When “Sex” was announced, the title, obviously, got a lot of play (no pun intended) in the media, but many wondered how much of the book would actually be about coitus. It turns out, quite a bit.
Written by Joe Casey
Illustrated by Piotr Kowalski
SECOND ISSUE COLLECTOR’S ITEM!
Simon Cooke’s journey into the underbelly of Saturn City continues. Think about it… how repressed would YOU be after waging a war on crime for the entirety of your adult life? What happens when the superhero power fantasy finally ends? Find out by buying more SEX!
Let’s get this out of the way right off the bat – there is a lot of actual sex in this book. Not that a book named “Sex” would be mistaken for an all ages book, but there is nothing at all ironic or winking about the title. This is a book where the act of people sleeping together is vitally important to not only the story, but also to the tone and feel of the book.

• **OBJECTIVE 1**
Translate this sentence from the comic review into Spanish: "What happens when the superhero power fantasy finally ends?"
• **OBJECTIVE 2**
Continue the review of the second issue of "Sex" from its last sentence.
The items that come next aren't needed.

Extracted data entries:

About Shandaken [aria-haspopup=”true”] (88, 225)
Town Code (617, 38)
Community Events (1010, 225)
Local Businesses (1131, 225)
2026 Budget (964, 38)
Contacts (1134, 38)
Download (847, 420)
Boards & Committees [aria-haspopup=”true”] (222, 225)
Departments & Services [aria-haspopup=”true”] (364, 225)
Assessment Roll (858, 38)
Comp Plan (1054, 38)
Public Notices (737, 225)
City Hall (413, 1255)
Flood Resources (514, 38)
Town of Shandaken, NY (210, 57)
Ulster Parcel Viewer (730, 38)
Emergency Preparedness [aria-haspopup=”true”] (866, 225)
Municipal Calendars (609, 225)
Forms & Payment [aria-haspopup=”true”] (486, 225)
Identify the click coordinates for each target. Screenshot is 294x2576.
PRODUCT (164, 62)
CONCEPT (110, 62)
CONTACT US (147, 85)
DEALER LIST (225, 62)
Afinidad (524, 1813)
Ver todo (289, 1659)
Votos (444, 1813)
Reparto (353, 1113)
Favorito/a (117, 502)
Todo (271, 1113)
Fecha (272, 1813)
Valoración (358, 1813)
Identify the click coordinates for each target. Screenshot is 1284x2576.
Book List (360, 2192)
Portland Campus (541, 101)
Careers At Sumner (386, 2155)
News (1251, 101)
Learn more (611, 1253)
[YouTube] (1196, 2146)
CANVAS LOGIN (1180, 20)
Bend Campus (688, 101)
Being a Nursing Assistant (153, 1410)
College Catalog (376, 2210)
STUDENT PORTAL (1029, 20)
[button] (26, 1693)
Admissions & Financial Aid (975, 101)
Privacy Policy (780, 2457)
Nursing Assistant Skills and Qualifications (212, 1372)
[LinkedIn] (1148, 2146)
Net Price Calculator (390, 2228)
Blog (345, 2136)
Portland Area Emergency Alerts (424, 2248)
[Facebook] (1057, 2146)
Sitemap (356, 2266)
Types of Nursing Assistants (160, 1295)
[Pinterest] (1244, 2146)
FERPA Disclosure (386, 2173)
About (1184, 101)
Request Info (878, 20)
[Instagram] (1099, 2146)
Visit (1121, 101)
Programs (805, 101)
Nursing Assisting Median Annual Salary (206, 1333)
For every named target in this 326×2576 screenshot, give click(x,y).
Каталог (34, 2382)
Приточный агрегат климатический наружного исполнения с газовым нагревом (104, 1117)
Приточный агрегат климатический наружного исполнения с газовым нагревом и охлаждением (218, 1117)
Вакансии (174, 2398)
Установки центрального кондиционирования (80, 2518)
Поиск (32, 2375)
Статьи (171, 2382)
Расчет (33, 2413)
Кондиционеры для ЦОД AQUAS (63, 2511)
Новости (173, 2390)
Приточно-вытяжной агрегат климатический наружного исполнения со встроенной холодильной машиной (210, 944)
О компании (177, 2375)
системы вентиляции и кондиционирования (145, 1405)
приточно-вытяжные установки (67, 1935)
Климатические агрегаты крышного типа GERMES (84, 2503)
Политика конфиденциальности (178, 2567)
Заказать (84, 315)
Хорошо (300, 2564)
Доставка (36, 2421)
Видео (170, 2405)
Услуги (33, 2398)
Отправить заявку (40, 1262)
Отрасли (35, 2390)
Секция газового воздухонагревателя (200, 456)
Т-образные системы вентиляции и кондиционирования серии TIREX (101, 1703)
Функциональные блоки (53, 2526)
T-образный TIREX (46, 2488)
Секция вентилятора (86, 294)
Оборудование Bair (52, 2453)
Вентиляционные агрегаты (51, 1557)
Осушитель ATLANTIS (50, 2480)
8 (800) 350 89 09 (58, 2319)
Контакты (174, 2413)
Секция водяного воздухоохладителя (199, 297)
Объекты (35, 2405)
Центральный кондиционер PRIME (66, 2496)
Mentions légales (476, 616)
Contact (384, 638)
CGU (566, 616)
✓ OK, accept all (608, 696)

• **TASK RESULT 1**
¿Qué pasa cuando la fantasía de poder del superhéroe por fin termina?

• **TASK RESULT 2**
Sex, in many ways, is all about release. Pent up feelings, urgings and, not to be too graphic, fluids, all get released through sex, and Simon Cooke is a guy who needs that release, but is unable to achieve it. Throughout this issue, he starts things, puts himself in positions to make moves, and shows a desire to actually do something. But then, his repression pops up and rears its ugly head. Cooke needs to be able to let go of his hero past, to embrace his company, start a new life, or something – but he can’t. He is stuck in this spot of desire without satisfaction; his is a functionless existence.
This issue makes that theme abundantly clear. He can encounter a friend, walk through an orgy, sit through a briefing, enter his old HQ, even come home to his apartment, and do absolutely nothing. He has returned to Saturn City because he clearly wants something to happen to his life, but is in such a place where nothing can change. He is stuck halfway between indecision and apathy, and that is a fascinating place to find a character. Because of this, Cooke is void of just about everything right now. With the exception of each issue’s flashbacks, we pretty much only know him from what others say to/about him. He is an empty vessel, and is in need of getting filled with something to replace what being a hero used to be in his life.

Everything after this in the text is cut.